TASK BRIEF
Once the line containing "Fluoropolymers (369, 170)" is found in the entries below, reproduce it and every line after it, stopping at and including the line containing "Free eCards (126, 2314)"; reproduce nothing else, and keep each line exact.
-=-=-=-=-
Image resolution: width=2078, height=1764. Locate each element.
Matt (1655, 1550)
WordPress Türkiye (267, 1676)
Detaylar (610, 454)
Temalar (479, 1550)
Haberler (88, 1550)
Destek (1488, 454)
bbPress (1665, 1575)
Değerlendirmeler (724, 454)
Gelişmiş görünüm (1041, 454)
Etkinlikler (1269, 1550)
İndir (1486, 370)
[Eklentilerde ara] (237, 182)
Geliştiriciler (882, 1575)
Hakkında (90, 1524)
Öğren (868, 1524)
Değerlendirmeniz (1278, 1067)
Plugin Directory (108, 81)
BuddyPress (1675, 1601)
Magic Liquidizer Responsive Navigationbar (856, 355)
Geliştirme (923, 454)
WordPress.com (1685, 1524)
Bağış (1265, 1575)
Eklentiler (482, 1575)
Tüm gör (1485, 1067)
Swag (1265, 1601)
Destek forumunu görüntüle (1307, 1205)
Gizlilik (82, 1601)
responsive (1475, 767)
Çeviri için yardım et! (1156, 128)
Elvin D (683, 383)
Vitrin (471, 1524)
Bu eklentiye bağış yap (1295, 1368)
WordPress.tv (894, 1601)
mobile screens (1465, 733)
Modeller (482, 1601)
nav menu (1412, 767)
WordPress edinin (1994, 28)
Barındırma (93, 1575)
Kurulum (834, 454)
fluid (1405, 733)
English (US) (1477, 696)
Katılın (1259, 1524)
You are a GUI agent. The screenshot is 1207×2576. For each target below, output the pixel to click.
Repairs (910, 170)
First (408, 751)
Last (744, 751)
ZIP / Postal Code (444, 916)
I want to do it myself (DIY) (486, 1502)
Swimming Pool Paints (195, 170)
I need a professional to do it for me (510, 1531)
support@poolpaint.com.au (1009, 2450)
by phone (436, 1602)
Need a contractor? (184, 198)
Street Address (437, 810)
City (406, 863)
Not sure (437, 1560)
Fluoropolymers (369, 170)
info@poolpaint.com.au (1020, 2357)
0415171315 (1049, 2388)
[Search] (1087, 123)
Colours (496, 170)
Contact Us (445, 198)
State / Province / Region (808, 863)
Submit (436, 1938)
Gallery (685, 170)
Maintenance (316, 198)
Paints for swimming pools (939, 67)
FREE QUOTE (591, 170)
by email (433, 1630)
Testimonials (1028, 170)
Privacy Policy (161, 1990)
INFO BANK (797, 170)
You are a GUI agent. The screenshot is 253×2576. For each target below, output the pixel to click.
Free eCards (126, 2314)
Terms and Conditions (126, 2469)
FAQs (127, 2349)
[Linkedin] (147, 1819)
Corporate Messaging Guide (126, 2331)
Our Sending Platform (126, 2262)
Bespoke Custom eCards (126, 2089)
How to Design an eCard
-=-=-=-=-
ANSWER SECTION
Fluoropolymers (369, 170)
info@poolpaint.com.au (1020, 2357)
0415171315 (1049, 2388)
[Search] (1087, 123)
Colours (496, 170)
Contact Us (445, 198)
State / Province / Region (808, 863)
Submit (436, 1938)
Gallery (685, 170)
Maintenance (316, 198)
Paints for swimming pools (939, 67)
FREE QUOTE (591, 170)
by email (433, 1630)
Testimonials (1028, 170)
Privacy Policy (161, 1990)
INFO BANK (797, 170)
You are a GUI agent. The screenshot is 253×2576. For each target below, output the pixel to click.
Free eCards (126, 2314)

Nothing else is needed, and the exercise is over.